— Given entries —

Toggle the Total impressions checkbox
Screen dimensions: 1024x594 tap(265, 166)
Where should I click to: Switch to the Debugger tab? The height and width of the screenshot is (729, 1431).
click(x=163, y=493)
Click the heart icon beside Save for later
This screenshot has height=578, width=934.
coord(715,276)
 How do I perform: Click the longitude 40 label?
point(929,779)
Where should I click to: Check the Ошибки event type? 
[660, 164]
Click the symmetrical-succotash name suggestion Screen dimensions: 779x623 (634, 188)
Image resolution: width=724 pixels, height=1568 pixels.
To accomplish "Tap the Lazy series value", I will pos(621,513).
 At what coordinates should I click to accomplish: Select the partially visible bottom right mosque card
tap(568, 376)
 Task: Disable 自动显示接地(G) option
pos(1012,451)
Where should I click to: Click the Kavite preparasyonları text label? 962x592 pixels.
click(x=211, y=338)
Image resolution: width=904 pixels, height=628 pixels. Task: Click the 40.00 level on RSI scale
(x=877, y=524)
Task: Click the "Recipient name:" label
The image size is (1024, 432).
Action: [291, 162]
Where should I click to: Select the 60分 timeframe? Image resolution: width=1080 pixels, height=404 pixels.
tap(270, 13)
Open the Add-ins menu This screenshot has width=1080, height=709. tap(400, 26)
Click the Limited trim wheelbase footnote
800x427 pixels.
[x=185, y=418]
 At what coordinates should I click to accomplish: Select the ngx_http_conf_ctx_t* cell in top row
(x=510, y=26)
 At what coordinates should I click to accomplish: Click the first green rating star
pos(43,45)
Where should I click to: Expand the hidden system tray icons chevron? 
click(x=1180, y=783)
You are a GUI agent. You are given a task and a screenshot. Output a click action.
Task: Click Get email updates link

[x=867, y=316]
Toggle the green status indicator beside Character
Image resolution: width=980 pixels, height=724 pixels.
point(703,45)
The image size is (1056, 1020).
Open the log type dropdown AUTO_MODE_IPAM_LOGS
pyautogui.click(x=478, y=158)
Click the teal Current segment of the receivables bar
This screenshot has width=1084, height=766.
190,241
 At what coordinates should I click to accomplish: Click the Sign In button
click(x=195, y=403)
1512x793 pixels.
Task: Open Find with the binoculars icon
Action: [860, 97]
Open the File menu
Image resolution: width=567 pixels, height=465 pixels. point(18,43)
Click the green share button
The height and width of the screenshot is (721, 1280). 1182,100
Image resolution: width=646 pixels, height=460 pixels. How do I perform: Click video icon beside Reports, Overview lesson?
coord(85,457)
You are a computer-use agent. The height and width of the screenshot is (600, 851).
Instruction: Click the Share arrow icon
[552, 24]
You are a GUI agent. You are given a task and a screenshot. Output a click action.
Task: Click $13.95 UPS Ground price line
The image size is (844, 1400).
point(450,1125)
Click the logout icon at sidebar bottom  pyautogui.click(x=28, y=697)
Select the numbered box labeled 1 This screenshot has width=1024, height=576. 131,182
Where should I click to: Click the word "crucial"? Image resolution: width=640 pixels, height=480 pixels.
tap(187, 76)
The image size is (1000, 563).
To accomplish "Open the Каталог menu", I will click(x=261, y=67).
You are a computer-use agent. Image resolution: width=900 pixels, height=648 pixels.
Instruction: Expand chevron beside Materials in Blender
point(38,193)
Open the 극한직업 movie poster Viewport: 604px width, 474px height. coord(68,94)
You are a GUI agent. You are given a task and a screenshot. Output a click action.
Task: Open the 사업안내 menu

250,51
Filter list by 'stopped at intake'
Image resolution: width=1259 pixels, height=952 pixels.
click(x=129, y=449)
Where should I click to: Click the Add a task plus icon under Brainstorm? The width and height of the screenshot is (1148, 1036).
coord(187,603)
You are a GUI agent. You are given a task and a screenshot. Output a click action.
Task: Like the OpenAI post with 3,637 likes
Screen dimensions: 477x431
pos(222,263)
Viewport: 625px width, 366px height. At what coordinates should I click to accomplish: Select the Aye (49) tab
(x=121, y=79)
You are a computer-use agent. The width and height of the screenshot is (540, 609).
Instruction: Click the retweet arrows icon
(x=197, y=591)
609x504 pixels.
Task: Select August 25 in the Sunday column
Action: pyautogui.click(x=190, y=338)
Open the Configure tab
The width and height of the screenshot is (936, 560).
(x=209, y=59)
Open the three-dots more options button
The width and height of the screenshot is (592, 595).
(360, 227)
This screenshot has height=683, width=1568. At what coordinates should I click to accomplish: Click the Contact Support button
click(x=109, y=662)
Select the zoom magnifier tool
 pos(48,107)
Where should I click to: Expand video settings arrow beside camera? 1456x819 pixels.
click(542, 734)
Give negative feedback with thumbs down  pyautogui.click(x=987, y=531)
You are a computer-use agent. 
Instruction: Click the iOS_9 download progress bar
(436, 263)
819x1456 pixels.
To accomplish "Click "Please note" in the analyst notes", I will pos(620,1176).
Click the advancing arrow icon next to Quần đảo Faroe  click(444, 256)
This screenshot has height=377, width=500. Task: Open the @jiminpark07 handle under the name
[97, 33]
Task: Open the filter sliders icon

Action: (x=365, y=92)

— What needs to be done —
Check each line of the records for the word "will", and show the lines that contain it.

— Output below —
To accomplish "Tap the Lazy series value", I will pos(621,513).
To accomplish "Open the Каталог menu", I will click(x=261, y=67).
To accomplish "Click "Please note" in the analyst notes", I will pos(620,1176).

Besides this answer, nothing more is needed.